## [REQUIREMENT]
Among the entries below, only the lines starting at the one with "Instruction: Mute the" and ending at the one with "Select Deaf or Hearing-Impaired option", both included, are to be printed exactly.

Dataset excerpts
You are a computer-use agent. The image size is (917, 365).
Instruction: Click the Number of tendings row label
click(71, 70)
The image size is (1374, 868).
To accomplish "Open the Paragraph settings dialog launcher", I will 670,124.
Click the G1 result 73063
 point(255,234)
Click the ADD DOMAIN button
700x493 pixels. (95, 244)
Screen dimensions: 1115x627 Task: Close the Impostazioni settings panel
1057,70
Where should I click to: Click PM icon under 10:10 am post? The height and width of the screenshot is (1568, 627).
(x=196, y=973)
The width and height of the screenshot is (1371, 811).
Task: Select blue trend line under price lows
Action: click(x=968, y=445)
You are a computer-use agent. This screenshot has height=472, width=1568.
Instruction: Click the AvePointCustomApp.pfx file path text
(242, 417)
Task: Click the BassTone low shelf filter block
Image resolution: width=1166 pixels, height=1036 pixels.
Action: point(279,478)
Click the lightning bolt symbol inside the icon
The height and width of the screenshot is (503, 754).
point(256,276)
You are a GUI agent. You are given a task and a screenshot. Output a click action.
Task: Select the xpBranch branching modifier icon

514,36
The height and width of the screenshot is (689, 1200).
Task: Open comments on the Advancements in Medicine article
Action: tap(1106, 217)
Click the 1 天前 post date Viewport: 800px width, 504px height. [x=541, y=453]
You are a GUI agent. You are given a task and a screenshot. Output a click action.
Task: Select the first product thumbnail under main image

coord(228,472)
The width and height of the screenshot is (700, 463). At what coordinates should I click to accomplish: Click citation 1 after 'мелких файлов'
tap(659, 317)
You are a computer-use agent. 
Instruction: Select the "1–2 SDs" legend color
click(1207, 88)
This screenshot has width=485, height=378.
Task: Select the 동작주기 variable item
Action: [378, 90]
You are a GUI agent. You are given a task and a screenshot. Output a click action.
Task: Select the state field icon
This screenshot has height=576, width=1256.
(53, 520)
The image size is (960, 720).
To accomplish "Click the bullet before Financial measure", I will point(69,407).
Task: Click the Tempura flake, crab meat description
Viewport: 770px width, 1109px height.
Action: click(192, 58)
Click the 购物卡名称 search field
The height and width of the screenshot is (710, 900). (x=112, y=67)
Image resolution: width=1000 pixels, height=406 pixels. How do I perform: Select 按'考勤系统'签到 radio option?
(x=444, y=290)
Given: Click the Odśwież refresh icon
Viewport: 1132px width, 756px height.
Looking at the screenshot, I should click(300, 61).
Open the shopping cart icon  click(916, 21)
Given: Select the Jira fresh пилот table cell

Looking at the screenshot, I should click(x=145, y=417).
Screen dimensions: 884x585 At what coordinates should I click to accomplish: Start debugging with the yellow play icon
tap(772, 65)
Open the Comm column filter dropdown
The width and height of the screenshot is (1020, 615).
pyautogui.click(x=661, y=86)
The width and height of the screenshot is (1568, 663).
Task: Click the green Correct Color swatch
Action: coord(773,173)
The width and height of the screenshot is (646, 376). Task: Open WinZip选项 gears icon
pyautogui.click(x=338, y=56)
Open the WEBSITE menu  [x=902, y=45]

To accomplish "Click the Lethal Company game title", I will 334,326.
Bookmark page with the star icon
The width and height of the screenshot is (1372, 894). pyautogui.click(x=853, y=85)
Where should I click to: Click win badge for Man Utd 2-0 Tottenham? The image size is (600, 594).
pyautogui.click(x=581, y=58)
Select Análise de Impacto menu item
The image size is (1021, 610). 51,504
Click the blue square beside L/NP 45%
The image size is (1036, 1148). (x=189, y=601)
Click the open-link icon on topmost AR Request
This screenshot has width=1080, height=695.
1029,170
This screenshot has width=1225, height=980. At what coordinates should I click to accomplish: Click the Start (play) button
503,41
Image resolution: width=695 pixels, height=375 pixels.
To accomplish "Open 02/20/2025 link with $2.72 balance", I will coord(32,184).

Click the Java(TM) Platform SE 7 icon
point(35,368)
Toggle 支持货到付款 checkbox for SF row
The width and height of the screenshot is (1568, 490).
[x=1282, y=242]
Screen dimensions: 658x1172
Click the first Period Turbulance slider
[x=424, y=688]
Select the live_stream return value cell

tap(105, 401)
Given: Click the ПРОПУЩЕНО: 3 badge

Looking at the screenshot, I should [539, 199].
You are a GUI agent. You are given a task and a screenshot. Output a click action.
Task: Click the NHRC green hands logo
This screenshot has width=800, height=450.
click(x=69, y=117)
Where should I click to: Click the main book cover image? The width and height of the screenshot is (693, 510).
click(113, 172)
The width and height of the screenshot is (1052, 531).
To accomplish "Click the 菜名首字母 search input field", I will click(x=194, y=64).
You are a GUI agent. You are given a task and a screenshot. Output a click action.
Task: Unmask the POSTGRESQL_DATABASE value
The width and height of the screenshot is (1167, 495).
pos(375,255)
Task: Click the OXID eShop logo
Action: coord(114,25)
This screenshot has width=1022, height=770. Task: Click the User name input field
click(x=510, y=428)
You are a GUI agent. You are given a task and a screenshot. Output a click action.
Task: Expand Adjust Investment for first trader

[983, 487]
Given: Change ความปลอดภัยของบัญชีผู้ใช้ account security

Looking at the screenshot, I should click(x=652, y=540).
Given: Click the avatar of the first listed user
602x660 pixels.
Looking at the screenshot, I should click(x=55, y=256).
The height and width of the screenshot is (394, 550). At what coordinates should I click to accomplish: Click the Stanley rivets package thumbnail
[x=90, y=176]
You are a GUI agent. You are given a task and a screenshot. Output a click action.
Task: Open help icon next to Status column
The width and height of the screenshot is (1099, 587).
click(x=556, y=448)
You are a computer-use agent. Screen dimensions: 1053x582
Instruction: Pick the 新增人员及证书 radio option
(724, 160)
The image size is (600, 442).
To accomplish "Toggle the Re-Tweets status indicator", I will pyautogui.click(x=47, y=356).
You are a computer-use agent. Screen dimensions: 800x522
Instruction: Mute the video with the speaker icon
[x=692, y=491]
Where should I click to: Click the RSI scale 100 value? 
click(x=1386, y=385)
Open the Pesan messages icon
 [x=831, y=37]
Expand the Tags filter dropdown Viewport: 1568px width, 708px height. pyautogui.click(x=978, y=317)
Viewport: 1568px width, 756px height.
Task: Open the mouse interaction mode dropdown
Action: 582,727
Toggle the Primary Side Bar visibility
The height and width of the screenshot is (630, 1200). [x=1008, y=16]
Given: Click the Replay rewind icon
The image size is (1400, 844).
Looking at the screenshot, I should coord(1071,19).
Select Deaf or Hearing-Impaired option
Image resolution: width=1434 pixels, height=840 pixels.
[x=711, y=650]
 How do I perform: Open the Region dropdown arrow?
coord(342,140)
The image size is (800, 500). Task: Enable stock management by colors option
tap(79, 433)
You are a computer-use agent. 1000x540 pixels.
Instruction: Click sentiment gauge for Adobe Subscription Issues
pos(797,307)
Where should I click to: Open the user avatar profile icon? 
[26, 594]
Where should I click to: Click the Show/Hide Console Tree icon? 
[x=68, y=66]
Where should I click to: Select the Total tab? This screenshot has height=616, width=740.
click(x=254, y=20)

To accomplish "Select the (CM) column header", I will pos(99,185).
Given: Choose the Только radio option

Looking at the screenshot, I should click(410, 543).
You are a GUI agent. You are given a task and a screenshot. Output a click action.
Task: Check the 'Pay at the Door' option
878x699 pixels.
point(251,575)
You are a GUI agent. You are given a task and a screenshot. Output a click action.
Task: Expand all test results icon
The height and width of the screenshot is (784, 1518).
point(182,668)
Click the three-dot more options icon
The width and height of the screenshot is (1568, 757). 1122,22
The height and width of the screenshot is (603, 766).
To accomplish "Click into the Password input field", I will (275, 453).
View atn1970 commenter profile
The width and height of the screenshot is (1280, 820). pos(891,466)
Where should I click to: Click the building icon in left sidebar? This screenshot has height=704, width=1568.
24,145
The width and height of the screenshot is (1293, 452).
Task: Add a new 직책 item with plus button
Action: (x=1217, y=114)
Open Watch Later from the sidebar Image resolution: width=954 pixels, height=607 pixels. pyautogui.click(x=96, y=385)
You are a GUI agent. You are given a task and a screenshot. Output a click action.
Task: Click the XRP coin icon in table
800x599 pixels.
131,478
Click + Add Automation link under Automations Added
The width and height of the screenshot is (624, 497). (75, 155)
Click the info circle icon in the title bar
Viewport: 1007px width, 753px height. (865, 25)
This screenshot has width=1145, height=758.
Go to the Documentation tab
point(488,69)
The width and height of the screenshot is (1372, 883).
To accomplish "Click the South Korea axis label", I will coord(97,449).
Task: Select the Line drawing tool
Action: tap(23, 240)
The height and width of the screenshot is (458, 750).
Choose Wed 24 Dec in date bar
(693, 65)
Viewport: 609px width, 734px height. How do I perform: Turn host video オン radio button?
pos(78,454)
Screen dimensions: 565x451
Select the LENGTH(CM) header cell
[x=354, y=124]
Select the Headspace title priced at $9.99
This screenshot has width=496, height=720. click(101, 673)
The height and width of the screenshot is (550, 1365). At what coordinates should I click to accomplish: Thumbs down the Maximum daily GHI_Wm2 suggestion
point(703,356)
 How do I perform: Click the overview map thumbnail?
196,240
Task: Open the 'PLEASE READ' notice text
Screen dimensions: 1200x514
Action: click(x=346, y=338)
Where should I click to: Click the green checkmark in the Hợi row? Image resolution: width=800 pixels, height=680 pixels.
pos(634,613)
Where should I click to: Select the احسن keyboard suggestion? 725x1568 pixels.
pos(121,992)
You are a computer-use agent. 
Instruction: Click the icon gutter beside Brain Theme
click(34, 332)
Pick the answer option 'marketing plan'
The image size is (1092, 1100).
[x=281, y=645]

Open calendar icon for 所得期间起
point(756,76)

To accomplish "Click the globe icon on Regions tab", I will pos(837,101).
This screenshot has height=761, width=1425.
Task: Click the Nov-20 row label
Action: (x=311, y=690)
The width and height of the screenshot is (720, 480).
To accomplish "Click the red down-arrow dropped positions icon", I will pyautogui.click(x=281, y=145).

## [EXERCISE RESULT]
Instruction: Mute the video with the speaker icon
[x=692, y=491]
Where should I click to: Click the RSI scale 100 value? 
click(x=1386, y=385)
Open the Pesan messages icon
 [x=831, y=37]
Expand the Tags filter dropdown Viewport: 1568px width, 708px height. pyautogui.click(x=978, y=317)
Viewport: 1568px width, 756px height.
Task: Open the mouse interaction mode dropdown
Action: 582,727
Toggle the Primary Side Bar visibility
The height and width of the screenshot is (630, 1200). [x=1008, y=16]
Given: Click the Replay rewind icon
The image size is (1400, 844).
Looking at the screenshot, I should coord(1071,19).
Select Deaf or Hearing-Impaired option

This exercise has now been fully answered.